“Creo que me enamoré de la persona equivocada. Conocí a una muchacha y durante cuatro años fui un buen novio. Ambos tenemos más de 35 años y ella decía que me amaba, pero nunca pudimos estar realmente juntos porque ella no puede dejar a la mamá sola. Yo hasta me acomodé para ayudarle a cuidar a la señora aunque no está mal de salud. Me salió la oportunidad de comprar una casa y le dije que quería casarme, pero me dijo que eso nunca iba a pasar y que no se podía comprometer, aunque no me quería perder. Decidí terminar y me duele mucho, pero creo que hice lo correcto. No entiendo por qué ella no se da la oportunidad de hacer una vida diferente”.
1. Uno de los criterios fundamentales para el establecimiento de una relación es evaluar la capacidad de compromiso y asumir los retos de la vida adulta, que implican tomar decisiones, hacer un plan de vida a lado de su pareja y trazar un norte juntos.

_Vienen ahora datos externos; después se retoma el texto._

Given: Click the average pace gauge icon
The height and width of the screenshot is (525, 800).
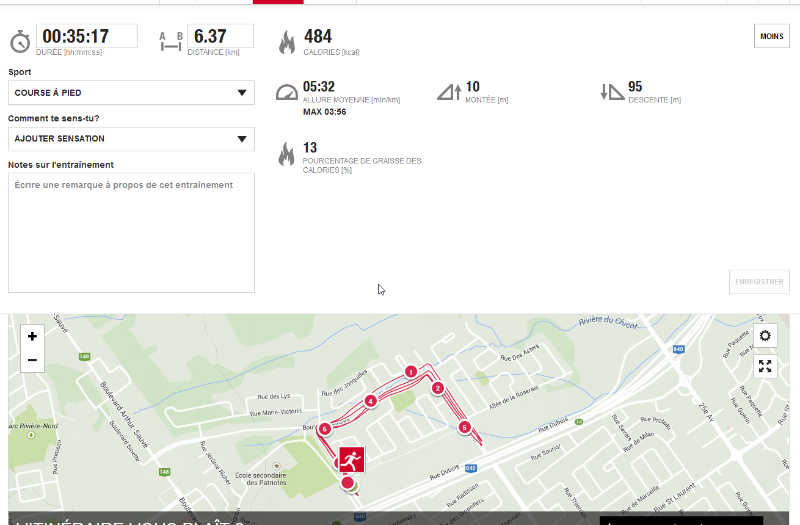Looking at the screenshot, I should [287, 92].
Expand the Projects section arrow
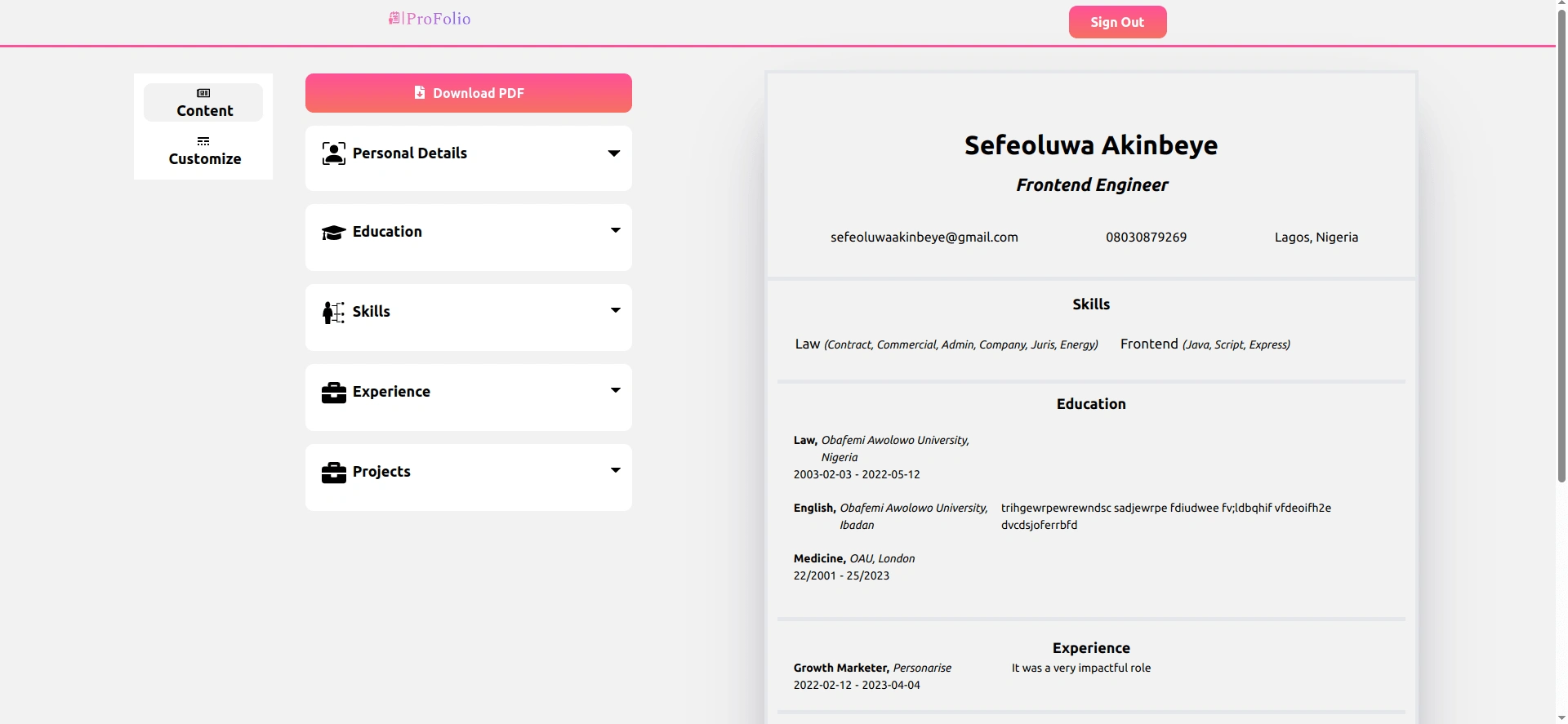Screen dimensions: 1568x724 616,470
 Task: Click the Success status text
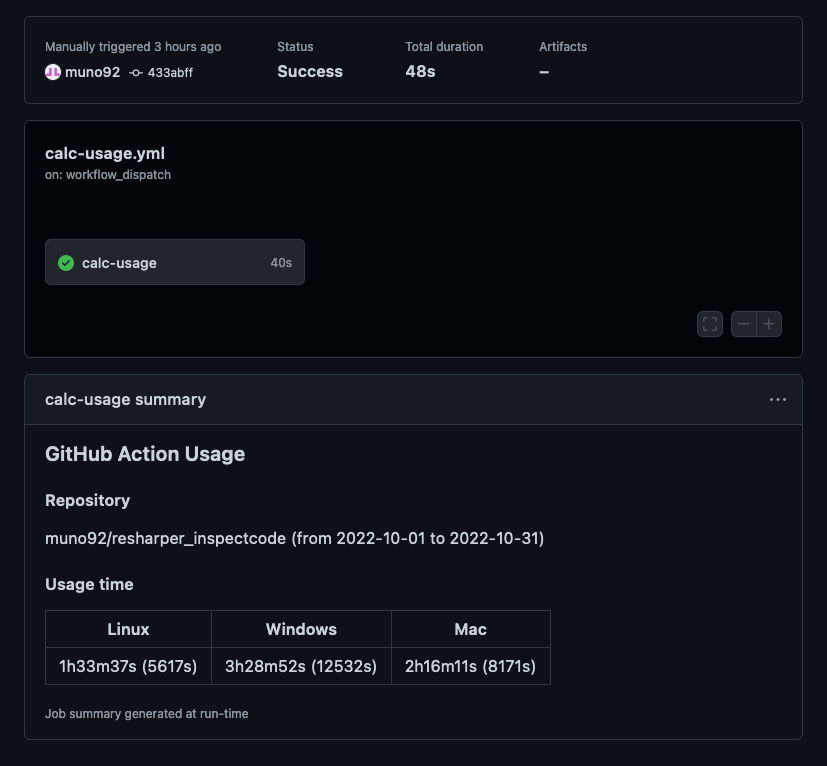coord(310,72)
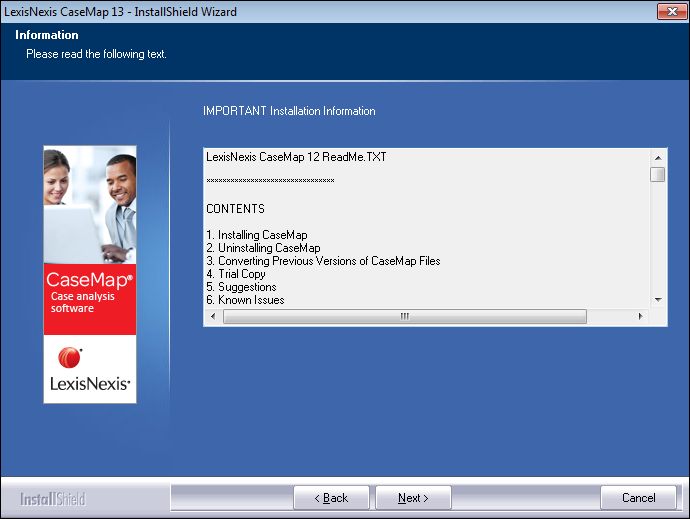690x519 pixels.
Task: Click the InstallShield logo at bottom left
Action: pos(53,499)
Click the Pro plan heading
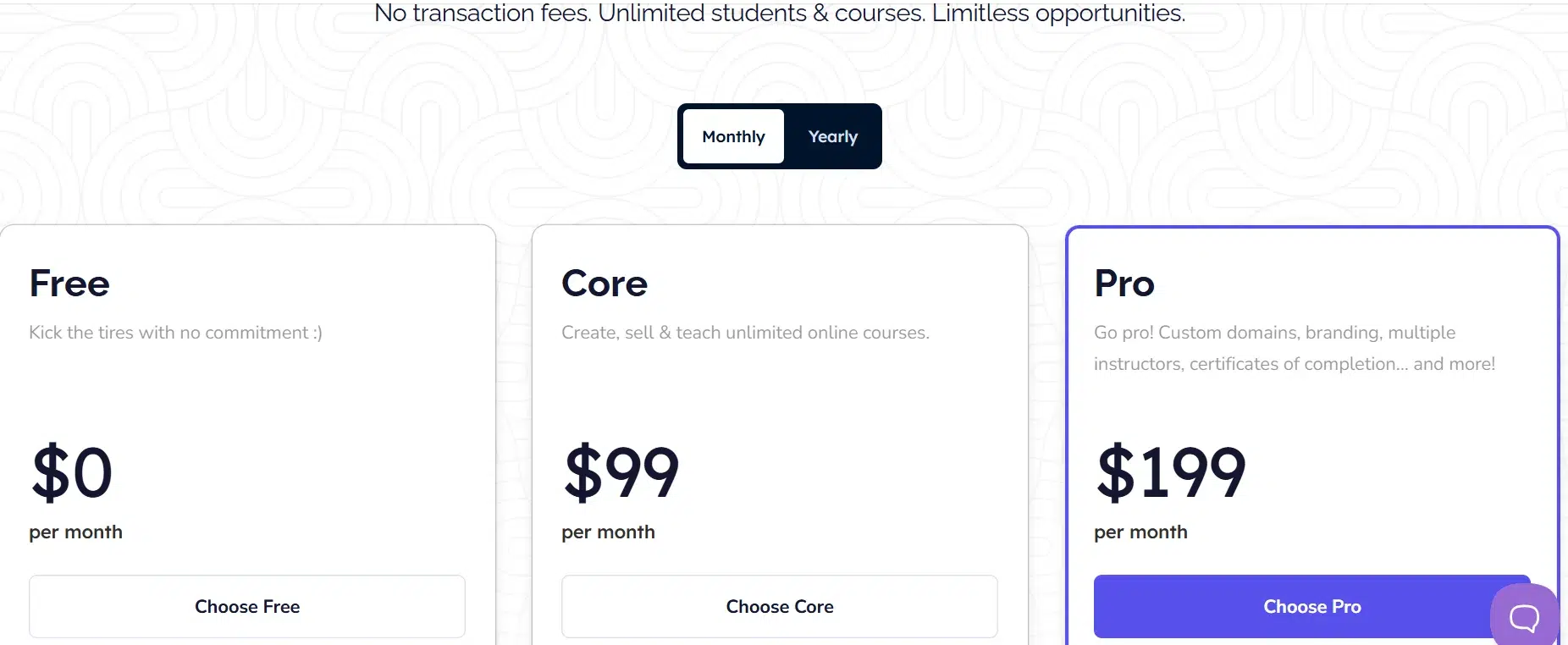Image resolution: width=1568 pixels, height=645 pixels. click(x=1124, y=284)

2. Si una persona dice amar, pero no puede comprometerse a una vida de pareja formal, por las razones que sea, entonces los objetivos son diferentes, los proyectos no son comunes y esto crea un factor de poca viabilidad, genera desencuentro y posiblemente muchísimas tensiones.
3. Cuando las propuestas dentro de una relación no logran una justa negociación y no se logra un balance entre las aspiraciones individuales, que permitan construir aspiraciones comunes, la relación se vuelve de pronóstico reservado.
4. Cuando esto es claro, lo que toca es tomar decisiones, porque al no alinear los objetivos se debe asumir la realidad, ambos van por diferentes caminos y desde esta perspectiva construir una relación puede ser muy complicado.
5. Terminar una relación siempre implica un proceso de duelo y las emociones van y vienen. En una primera etapa hay contradicción, ambivalencia, pero debe permitirse pensar con la cabeza fría y no analizar desde las emociones, sino desde la comprensión de los hechos. Para analizar si las decisiones tomadas son válidas o no, le recomiendo buscar ayuda profesional. Incluso si ambos quisieran continuar, es recomendable que hagan terapia de pareja.